Rail: It sounds as though you focus on the public experience of a film in the theater.
McClure: I think what you’re saying about the experience of a theater is true for me. I do consider a theater to be a beautiful place. In this book that I read about public amusements there was a chapter called “The Best Smelling Crowd in the World.” To me, that’s always emphasized a number of things. One is the attraction of being in a room full of people, where there is a focused attention and whatever kind of dynamics or energy is involved with this focus of attention. So the best smelling crowd would be any crowd. One where you could smell the people around you. The beauty of people in a room.

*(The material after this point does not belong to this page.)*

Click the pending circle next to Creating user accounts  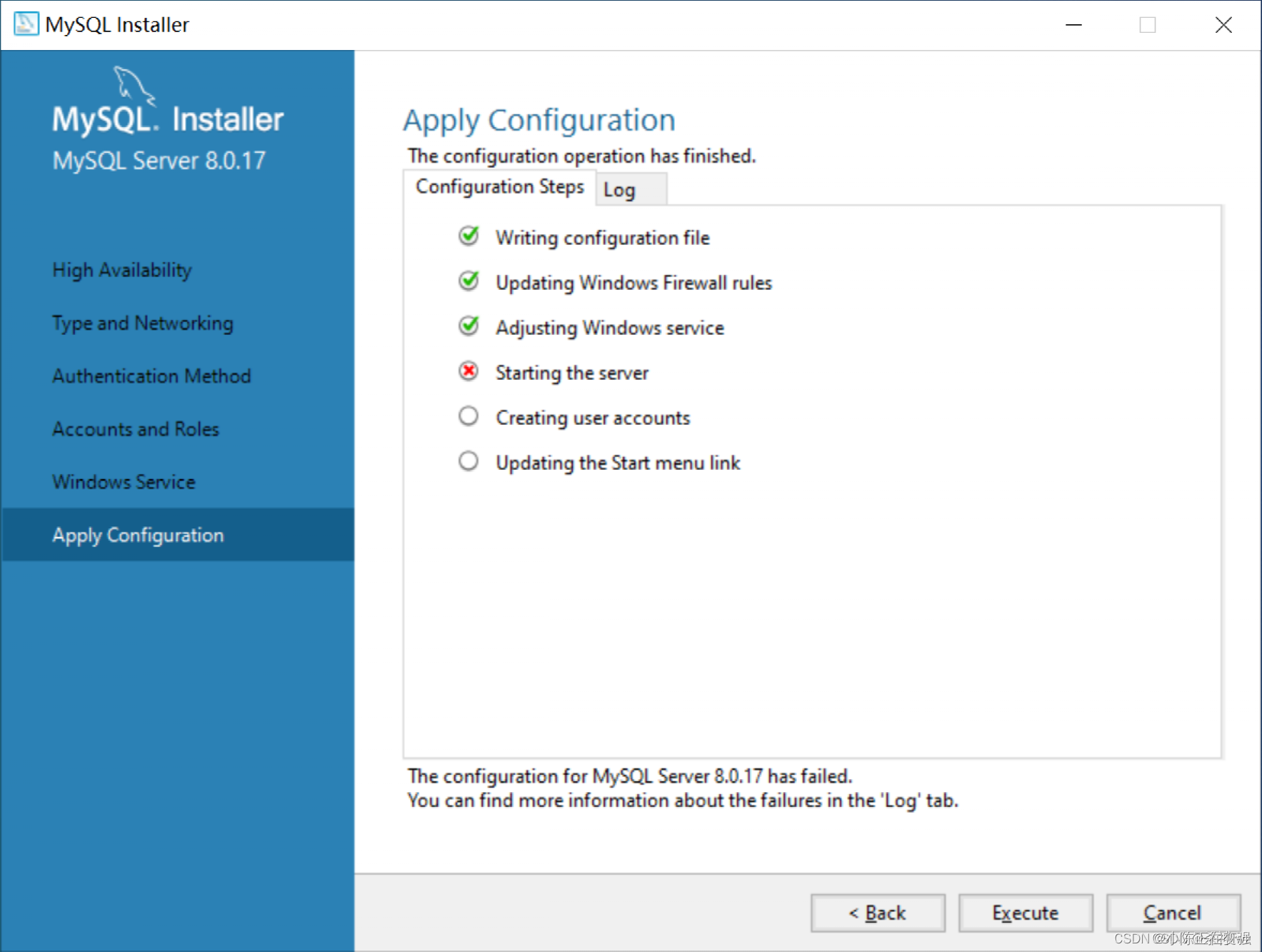click(x=469, y=416)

There’s usually a problem with theater spaces, in that there’s often a ticket person who’s being paid by the hour and may not take much of an interest in getting the sound as good as you can get it. To them, it’s a job. And part of their job is trying to create the best situation for something to happen in as possible. But often there’s only so much time that they have or are willing to contribute to any one person. That’s one of the drawbacks of performing in a theater space. Another is that you’re very limited as to the amount of time that you have to set up and how much time you have to take everything down, because these theaters are like spaceships. A room of that size, that scale, with that amount of infrastructure in terms of what it takes to heat it and run it and so forth, can’t really afford to let people take advantage. Your time is limited. That’s part of show business, I guess. So there are some things I don’t like about performing. But the monumentality of it—the public nature of it—are things I appreciate. As opposed to television.